Word and element location data:
________

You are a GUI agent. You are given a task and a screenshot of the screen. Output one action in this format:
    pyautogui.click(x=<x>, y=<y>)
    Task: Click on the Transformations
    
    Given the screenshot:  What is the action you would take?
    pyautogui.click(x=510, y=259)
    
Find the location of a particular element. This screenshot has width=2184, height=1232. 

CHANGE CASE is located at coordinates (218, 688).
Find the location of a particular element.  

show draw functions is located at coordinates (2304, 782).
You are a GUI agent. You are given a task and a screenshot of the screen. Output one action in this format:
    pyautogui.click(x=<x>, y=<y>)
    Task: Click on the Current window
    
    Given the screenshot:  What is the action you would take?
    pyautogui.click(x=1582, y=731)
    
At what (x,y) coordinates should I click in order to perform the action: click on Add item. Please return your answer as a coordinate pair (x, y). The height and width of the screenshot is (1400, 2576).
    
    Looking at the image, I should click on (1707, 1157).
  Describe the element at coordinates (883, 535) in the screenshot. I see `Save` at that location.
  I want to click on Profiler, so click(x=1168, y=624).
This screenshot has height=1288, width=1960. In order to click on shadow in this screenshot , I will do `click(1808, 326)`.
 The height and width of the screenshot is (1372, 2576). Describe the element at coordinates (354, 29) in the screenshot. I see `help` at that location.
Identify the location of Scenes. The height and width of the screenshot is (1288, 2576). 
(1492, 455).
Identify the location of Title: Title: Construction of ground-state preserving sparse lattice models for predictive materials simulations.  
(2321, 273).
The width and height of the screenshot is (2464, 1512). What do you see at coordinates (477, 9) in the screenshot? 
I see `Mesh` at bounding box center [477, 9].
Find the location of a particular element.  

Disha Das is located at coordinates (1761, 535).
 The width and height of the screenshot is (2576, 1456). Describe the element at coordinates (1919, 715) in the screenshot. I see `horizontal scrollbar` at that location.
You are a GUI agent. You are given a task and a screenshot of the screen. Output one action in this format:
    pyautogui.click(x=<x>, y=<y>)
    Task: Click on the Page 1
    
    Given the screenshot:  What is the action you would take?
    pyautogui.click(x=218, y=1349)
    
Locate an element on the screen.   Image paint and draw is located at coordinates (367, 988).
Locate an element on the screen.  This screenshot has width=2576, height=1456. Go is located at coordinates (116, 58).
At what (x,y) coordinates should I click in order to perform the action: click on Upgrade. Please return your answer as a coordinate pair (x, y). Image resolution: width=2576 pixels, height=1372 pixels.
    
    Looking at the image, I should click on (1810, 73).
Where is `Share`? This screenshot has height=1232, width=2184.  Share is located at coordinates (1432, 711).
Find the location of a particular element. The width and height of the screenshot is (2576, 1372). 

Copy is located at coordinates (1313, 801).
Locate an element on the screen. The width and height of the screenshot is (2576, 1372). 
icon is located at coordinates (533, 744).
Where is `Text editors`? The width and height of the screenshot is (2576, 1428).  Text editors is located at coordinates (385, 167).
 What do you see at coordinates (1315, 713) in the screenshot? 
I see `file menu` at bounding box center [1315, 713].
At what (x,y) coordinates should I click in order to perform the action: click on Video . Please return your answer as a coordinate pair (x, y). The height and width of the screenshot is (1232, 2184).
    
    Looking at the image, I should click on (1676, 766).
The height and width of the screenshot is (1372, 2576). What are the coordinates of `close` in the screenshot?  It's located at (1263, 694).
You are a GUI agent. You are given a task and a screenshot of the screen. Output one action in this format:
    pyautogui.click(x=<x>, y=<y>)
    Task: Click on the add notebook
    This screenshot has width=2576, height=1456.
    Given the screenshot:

________

Reproduce all of the material above word for word, with nothing left out or changed.

You are a GUI agent. You are given a task and a screenshot of the screen. Output one action in this format:
    pyautogui.click(x=<x>, y=<y>)
    Task: Click on the Transformations
    
    Given the screenshot:  What is the action you would take?
    pyautogui.click(x=510, y=259)
    
Find the location of a particular element. This screenshot has width=2184, height=1232. 

CHANGE CASE is located at coordinates (218, 688).
Find the location of a particular element.  

show draw functions is located at coordinates (2304, 782).
You are a GUI agent. You are given a task and a screenshot of the screen. Output one action in this format:
    pyautogui.click(x=<x>, y=<y>)
    Task: Click on the Current window
    
    Given the screenshot:  What is the action you would take?
    pyautogui.click(x=1582, y=731)
    
At what (x,y) coordinates should I click in order to perform the action: click on Add item. Please return your answer as a coordinate pair (x, y). The height and width of the screenshot is (1400, 2576).
    
    Looking at the image, I should click on (1707, 1157).
  Describe the element at coordinates (883, 535) in the screenshot. I see `Save` at that location.
  I want to click on Profiler, so click(x=1168, y=624).
This screenshot has height=1288, width=1960. In order to click on shadow in this screenshot , I will do `click(1808, 326)`.
 The height and width of the screenshot is (1372, 2576). Describe the element at coordinates (354, 29) in the screenshot. I see `help` at that location.
Identify the location of Scenes. The height and width of the screenshot is (1288, 2576). 
(1492, 455).
Identify the location of Title: Title: Construction of ground-state preserving sparse lattice models for predictive materials simulations.  
(2321, 273).
The width and height of the screenshot is (2464, 1512). What do you see at coordinates (477, 9) in the screenshot? 
I see `Mesh` at bounding box center [477, 9].
Find the location of a particular element.  

Disha Das is located at coordinates (1761, 535).
 The width and height of the screenshot is (2576, 1456). Describe the element at coordinates (1919, 715) in the screenshot. I see `horizontal scrollbar` at that location.
You are a GUI agent. You are given a task and a screenshot of the screen. Output one action in this format:
    pyautogui.click(x=<x>, y=<y>)
    Task: Click on the Page 1
    
    Given the screenshot:  What is the action you would take?
    pyautogui.click(x=218, y=1349)
    
Locate an element on the screen.   Image paint and draw is located at coordinates (367, 988).
Locate an element on the screen.  This screenshot has width=2576, height=1456. Go is located at coordinates (116, 58).
At what (x,y) coordinates should I click in order to perform the action: click on Upgrade. Please return your answer as a coordinate pair (x, y). Image resolution: width=2576 pixels, height=1372 pixels.
    
    Looking at the image, I should click on (1810, 73).
Where is `Share`? This screenshot has height=1232, width=2184.  Share is located at coordinates (1432, 711).
Find the location of a particular element. The width and height of the screenshot is (2576, 1372). 

Copy is located at coordinates (1313, 801).
Locate an element on the screen. The width and height of the screenshot is (2576, 1372). 
icon is located at coordinates (533, 744).
Where is `Text editors`? The width and height of the screenshot is (2576, 1428).  Text editors is located at coordinates (385, 167).
 What do you see at coordinates (1315, 713) in the screenshot? 
I see `file menu` at bounding box center [1315, 713].
At what (x,y) coordinates should I click in order to perform the action: click on Video . Please return your answer as a coordinate pair (x, y). The height and width of the screenshot is (1232, 2184).
    
    Looking at the image, I should click on (1676, 766).
The height and width of the screenshot is (1372, 2576). What are the coordinates of `close` in the screenshot?  It's located at (1263, 694).
You are a GUI agent. You are given a task and a screenshot of the screen. Output one action in this format:
    pyautogui.click(x=<x>, y=<y>)
    Task: Click on the add notebook
    This screenshot has width=2576, height=1456.
    Given the screenshot:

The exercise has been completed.